Freedom of expression has nothing to do with it. The online petitions included hundreds (if not thousands) of professional artists, critics, and art historians, as well as tens of thousands of sophisticated museum-goers. These are not folks prone to taking offense at edgy works of art. What they have found disturbing is a highly-respected institution showing an artwork that includes animals expected to die or be killed in the course of exhibition (Huang Yong Ping’s Theater of the World, 1993), and videotapes of artworks that feature animal use, abuse, and torture. No other word than torture can describe Sun Yuan and Peng Yu’s Dogs That Cannot Touch Each Other (2003). Xu Bing’s A Case Study of Transference (1994), consisting of a pair of confined, copulating pigs, their bodies painted with jumbled marks and letters, is only slightly more benign; the manhandling of the animals must have been terrifying for them. This treatment of animals clearly violates guidelines established by the College Art Association, the largest organization of art professionals in the world. It is also trite in the extreme. For what is more shopworn than human domination or killing of non-human animals?
This is not the first time that artworks have been withdrawn from an exhibition because of an outcry over animal cruelty. In March 2008, the San Francisco Art Institute shuttered a show of videos and other works by Adel Abdessemed’s called “Don’t Trust Me.” The most objectionable work was a video loop of animals being bludgeoned to death with a sledgehammer while tied to a brick wall. (The circumstances of the slaughter remain murky, but by the artists own account he appears to have bought the animals in order to have them killed.) That exhibition, curated by Hou Hanru was similarly closed after a huge public outcry. (He is currently the consulting curator for the Robert H. N. Ho Family Foundation Chinese Art Initiative at the Guggenheim.) In the SFAI case, too, museum officials claimed “dozens of threatening phone calls” as the reason for closure. The Art Institute’s president, Chris Bratton, issued an additional statement that said, “We remain committed to freedom of speech as fundamental to this institution, but we have to take people’s safety very seriously.” The Guggenheim apparently read from the same public-relations script.
The Guggenheim’s withdrawal of the three works is the right decision. But shouldn’t museum members, visitors, and observers be given a more complete explanation for the initial inclusion and eventual withdrawal of these three dubious artworks? Isn’t the initiation of such a dialogue with its public an essential part of the Guggenheim’s educational function?

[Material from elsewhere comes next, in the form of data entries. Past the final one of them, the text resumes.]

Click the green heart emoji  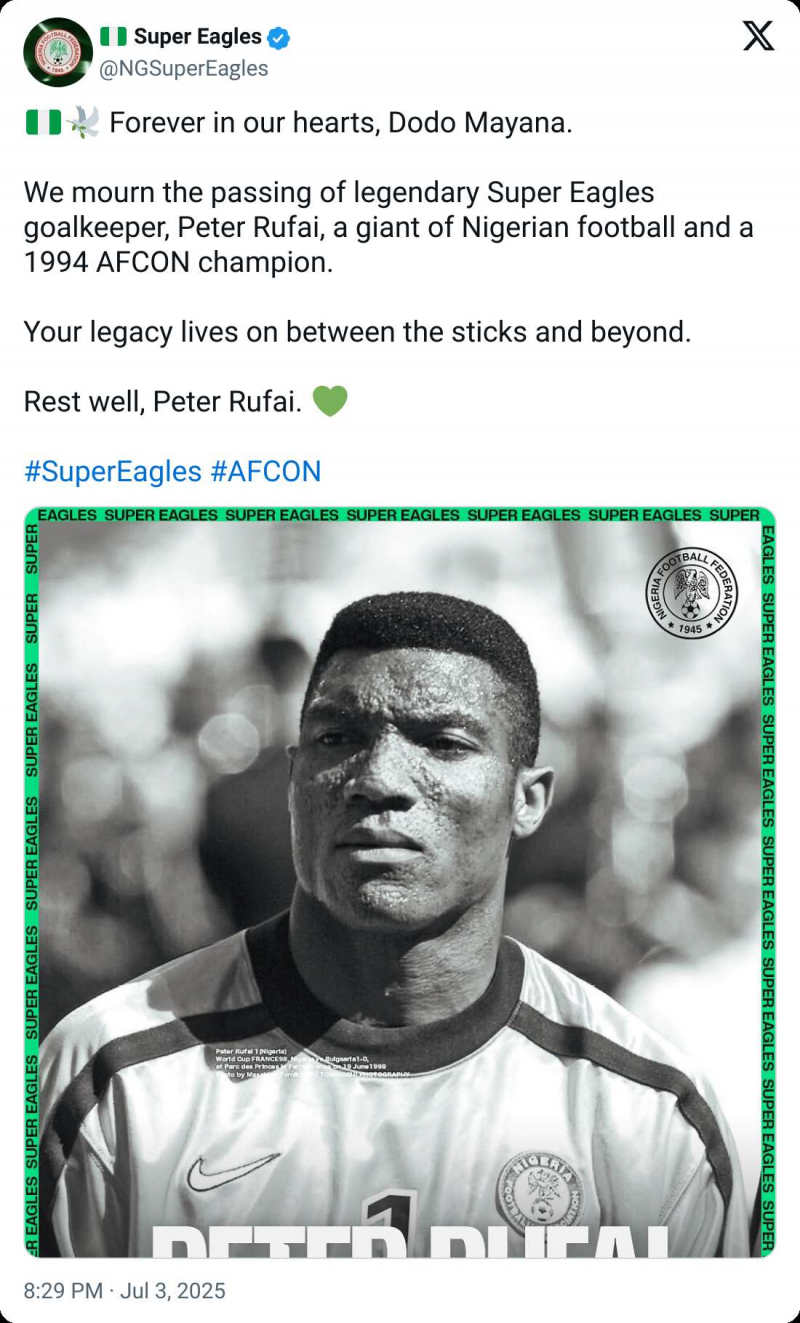[x=330, y=401]
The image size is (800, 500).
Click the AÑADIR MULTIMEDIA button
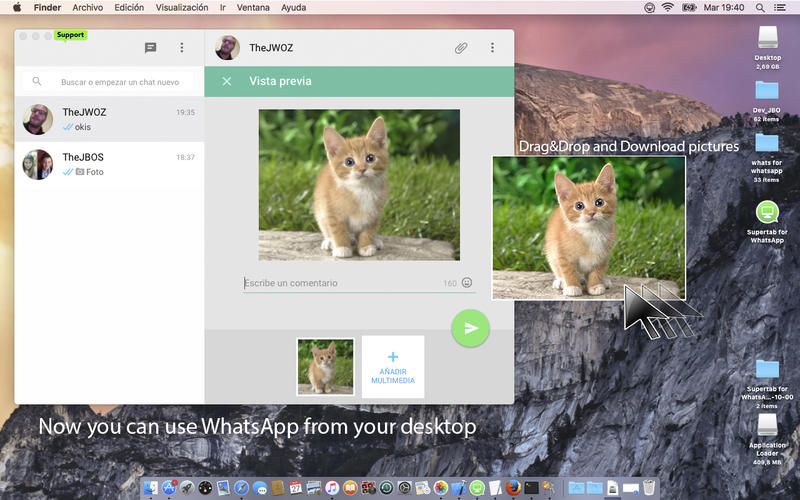click(x=392, y=367)
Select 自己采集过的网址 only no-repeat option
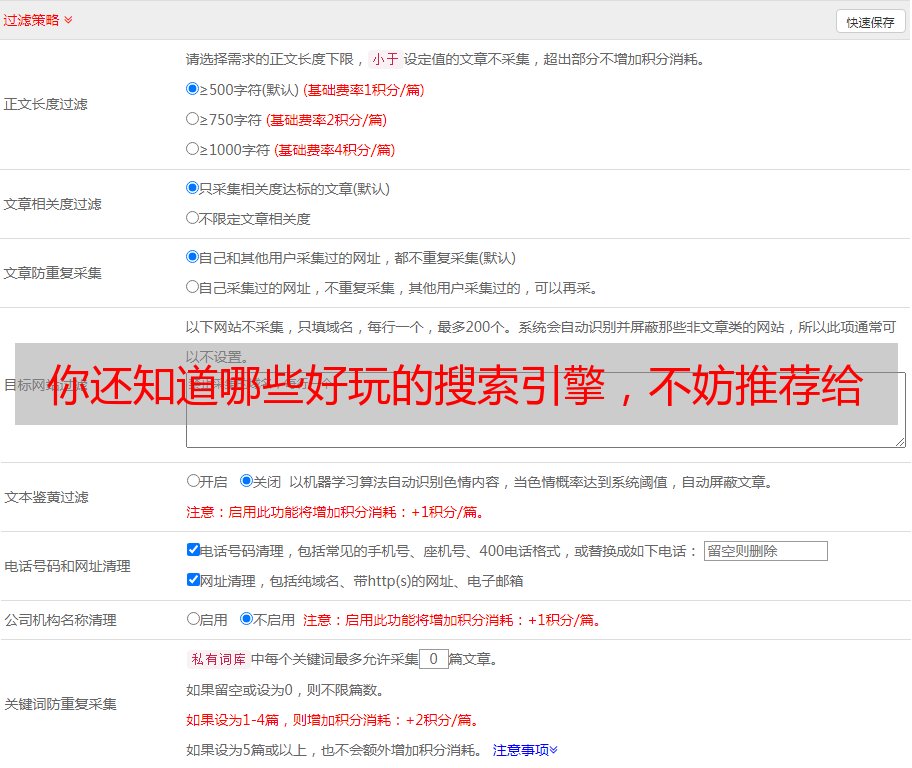 coord(193,287)
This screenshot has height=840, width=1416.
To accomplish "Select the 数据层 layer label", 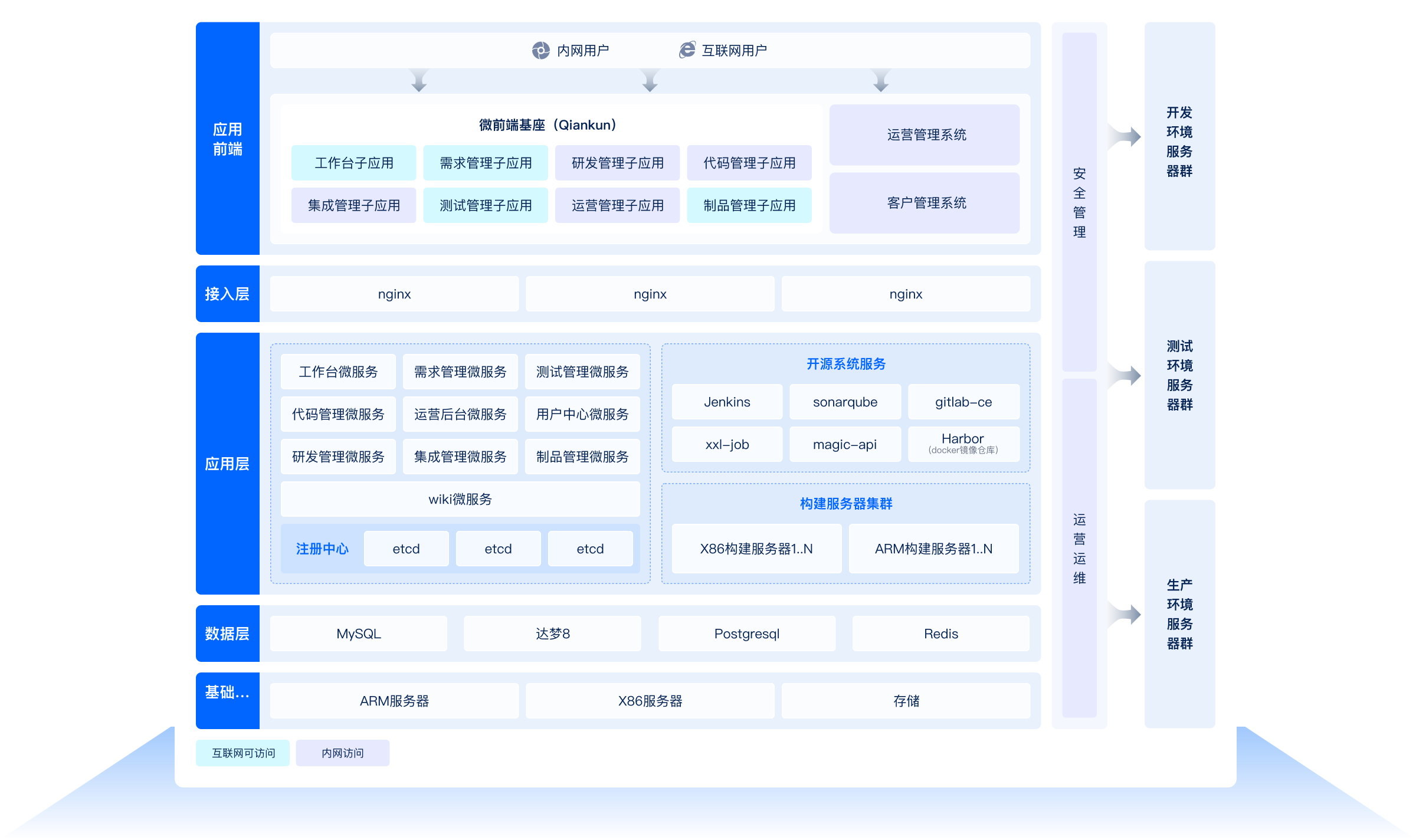I will pos(227,634).
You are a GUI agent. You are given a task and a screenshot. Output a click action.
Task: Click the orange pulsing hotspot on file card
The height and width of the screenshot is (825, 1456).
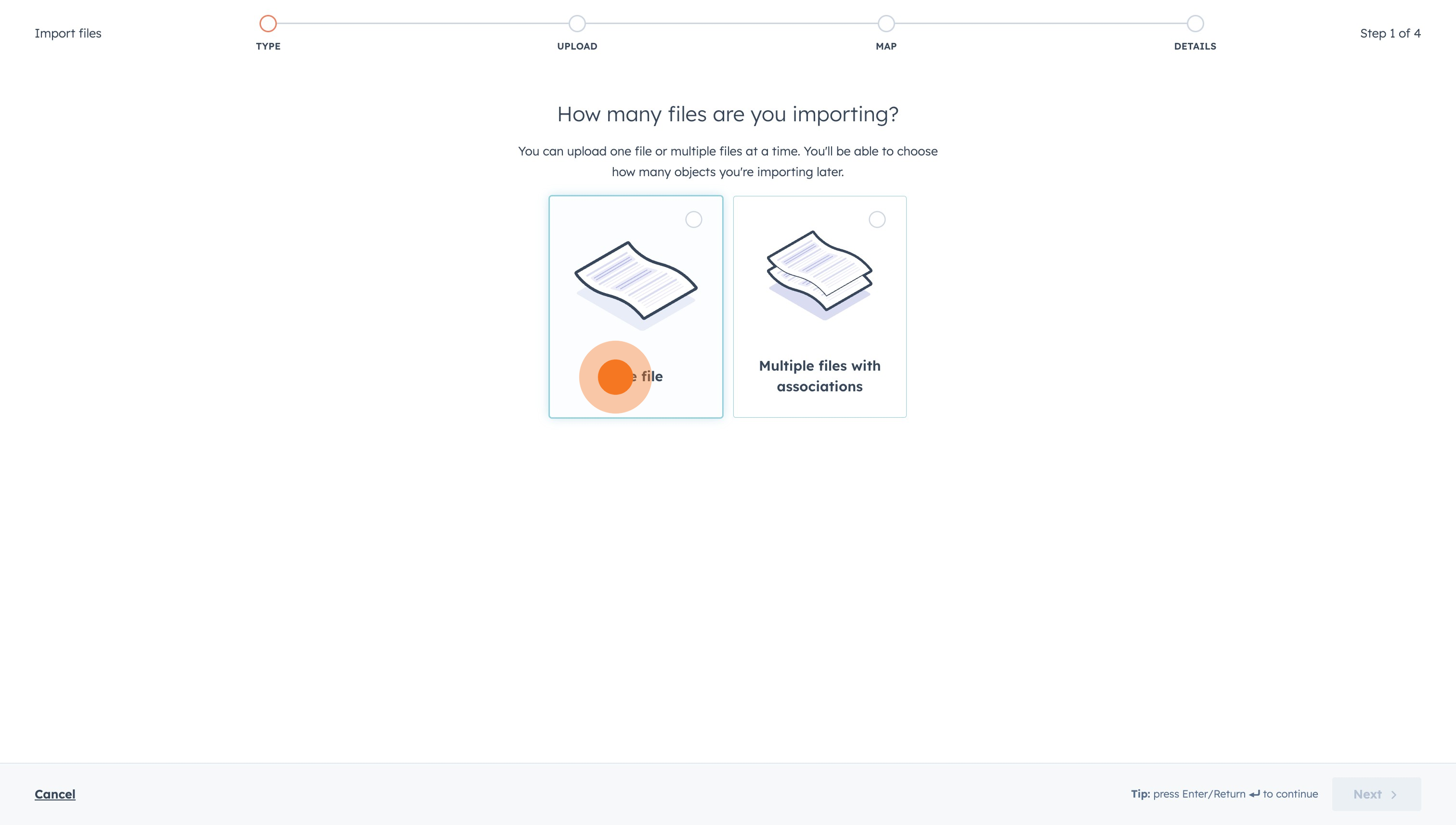click(615, 377)
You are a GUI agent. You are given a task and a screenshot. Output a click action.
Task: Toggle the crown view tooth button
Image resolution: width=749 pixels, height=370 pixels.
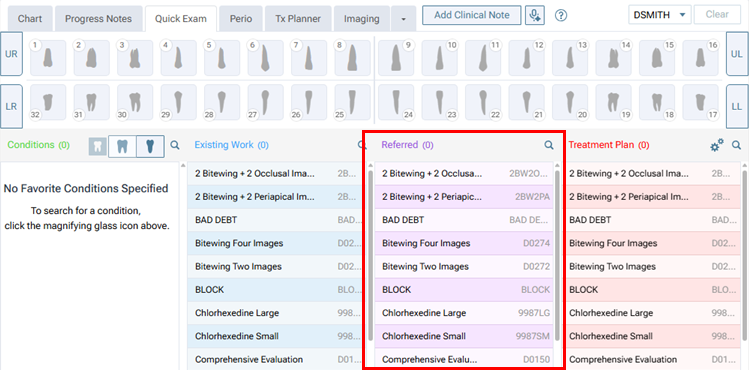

The foregoing is an op-ed piece and, as such, represents the views of its writer rather than the institutional views of ARTnews.
Stephen F. Eisenman is a professor of art history at the Northwestern University in Evanston, Illinois, and cofounder of the Anthropocene Alliance, a nonprofit that educates and organizes individuals and communities harmed by environmental abuse and climate change. He is the author of The Cry of Nature: Art and the Making of Animal Rights (Reaktion, 2014), The Ghosts of Our Meat (DAP, 2015), and William Blake and the Age of Aquarius (Princeton, 2017).